Cyber incidents targeting the sector continue to rise, fuelled by ransomware, supply chain attacks, and AI-powered intrusions targeting high-value intellectual property (e.g. the UK BioBank incident). High-profile breaches have disrupted manufacturing, delayed trials with direct patient impact, triggered regulatory penalties, and eroded patient and prescriber trust. 

Critically, adversaries are now targeting AI agents and ADM systems seeking to manipulate training data, corrupt model outputs, or interfere with automated safety-reporting pipelines. 

Consequences include regulatory fines under MHRA, EMA, FDA, and data protection regimes, brand damage, disputes with partners whose confidential information may have been compromised, claims from affected individuals, sanctions risk including impact on marketing authorisations, and increased insurance premiums and legal fees.

Building confidence and trust

To bridge the widening trust gap, the life sciences industry must embed cybersecurity into the fabric of their operations by adopting zero-trust approaches to data and enhancing governance over AI systems and automated decision-making pipelines. 

Trust is built through transparency, communicating clearly: (a) with patients and trial participants about how their data is protected; (b) the controls governing automated systems; and (c) with internal teams. Trust is now the most valuable currency in life sciences; and cybersecurity is the foundation upon which it is built.

Practical takeaways 

• Exercise rigorous control before permitting AI agents, automated decision systems, or emerging technologies to access clinical databases, patient records, genomic datasets, unpublished research. 

• Maintain a commercial and clinical data strategy with effective data governance that minimises data retention, reducing information exposure and supporting compliance with data minimisation obligations under UK GDPR and sector-specific regulatory frameworks.

• Ensure cross-functional product governance teams spanning regulatory, medical, legal, IT, and quality assurance are created to assess new products, and emerging technologies prior to deployment. This should combine data privacy impact assessments (DPIA) and AI risk or conformity assessments (AIRA) to simplify product development and procurement processes.

• Continuously monitor risk and maintain confidence to delay or suspend adoption of new tools where the risk to patient safety, data integrity, or regulatory standing outweighs the benefit. 

• Design for algorithmic transparency, explaining the logic, risks, and limitations behind automated tools used in clinical decision support, pharmacovigilance, and patient engagement.

• Ensure meaningful human oversight in clinical and patient-facing settings.
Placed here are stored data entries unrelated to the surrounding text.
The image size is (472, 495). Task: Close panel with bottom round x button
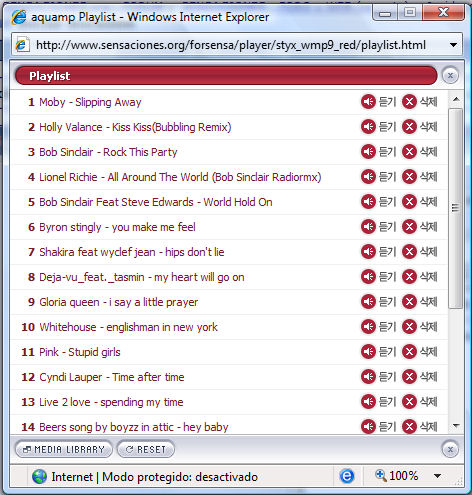pos(450,449)
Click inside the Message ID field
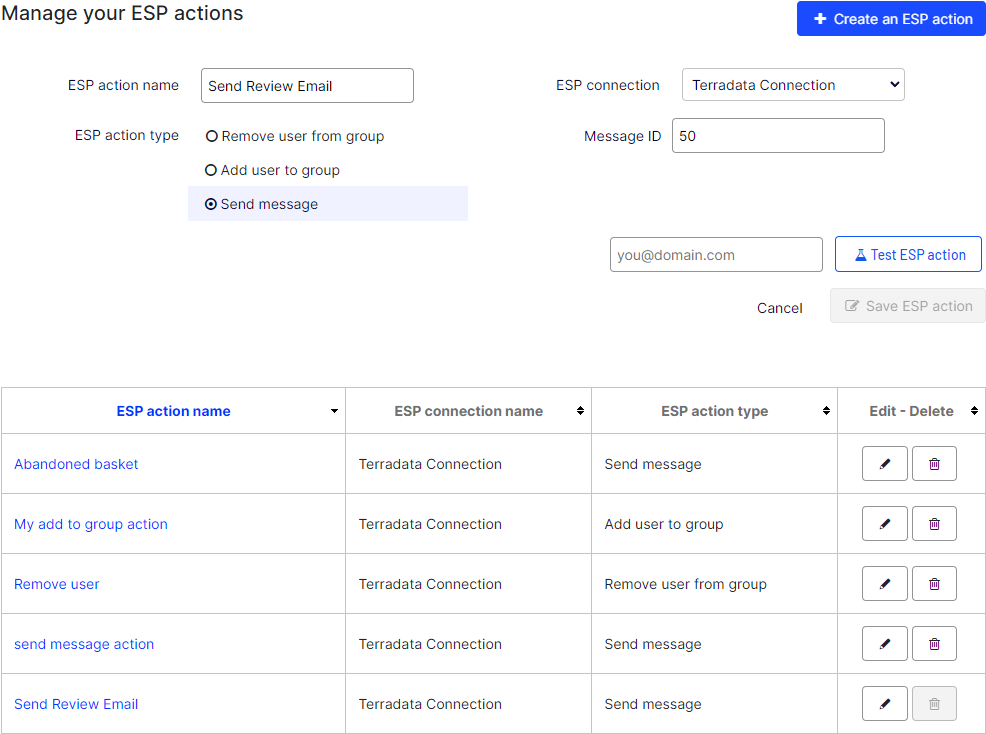This screenshot has width=986, height=734. coord(778,135)
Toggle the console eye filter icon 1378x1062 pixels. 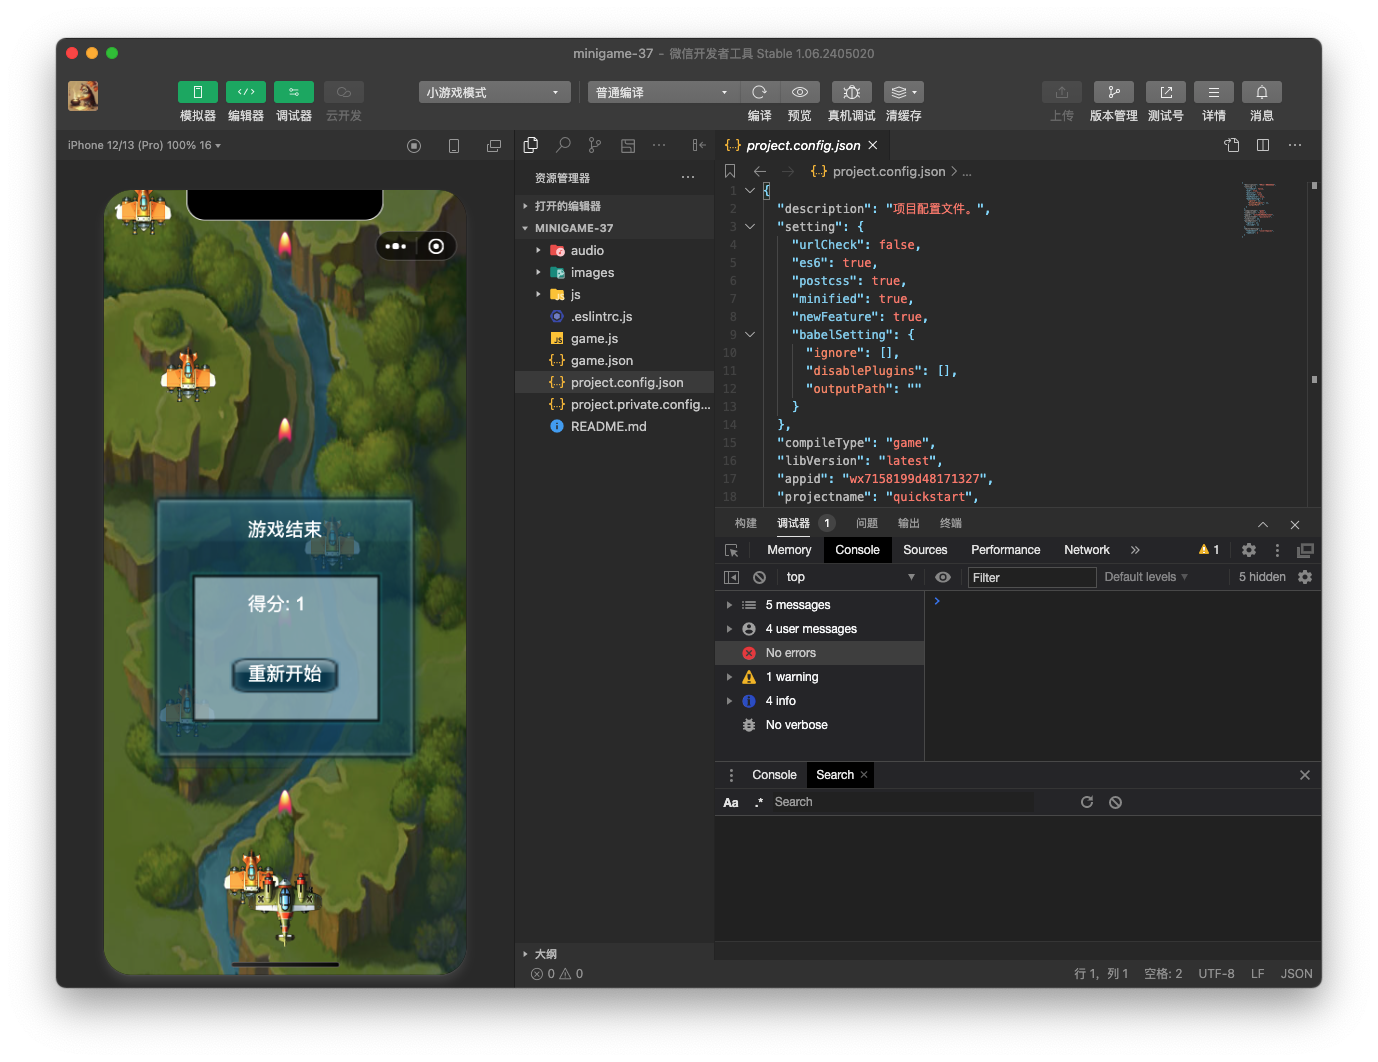tap(942, 576)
Automated systems must complement, not replace, the judgement of clinicians, researchers, and patient safety officers. 

• Carefully consider the rights in data flows, in and out, and the associated rights in outputs, alongside existing patents (and current or prospective patent applications). This should sit alongside commercial terms and data sharing arrangements to avoid potential dispute and enable each party to achieve its respective commercial goals. 

• Don’t ignore the implications of emerging laws, such as the EU Data Act (and comparable open data laws) to understand what data you may be obliged to disclose, and map existing contract frameworks, data assets and IP/know-how to identify elements that are outside of scope.

• Ensure rigorous testing is undertaken of all new AI agents or automated systems used in clinical trial management, pharmacovigilance, manufacturing quality control, or patient-facing applications, including periodic penetration testing across digital health and research infrastructure. Anyone who begins to use AI Agents within its business processes must be able to understand and explain what they are supposed to be doing and how they are operating.

• Establish incident response teams and pre-brief crisis communications and forensic teams to respond rapidly to cyber incidents (ensuring regulatory reporting and notification mechanisms are pre-tested and trialled). 

• Conduct periodic war games and dress rehearsals, including scenarios tailored to AI system compromise, clinical data breaches, and supply chain attacks.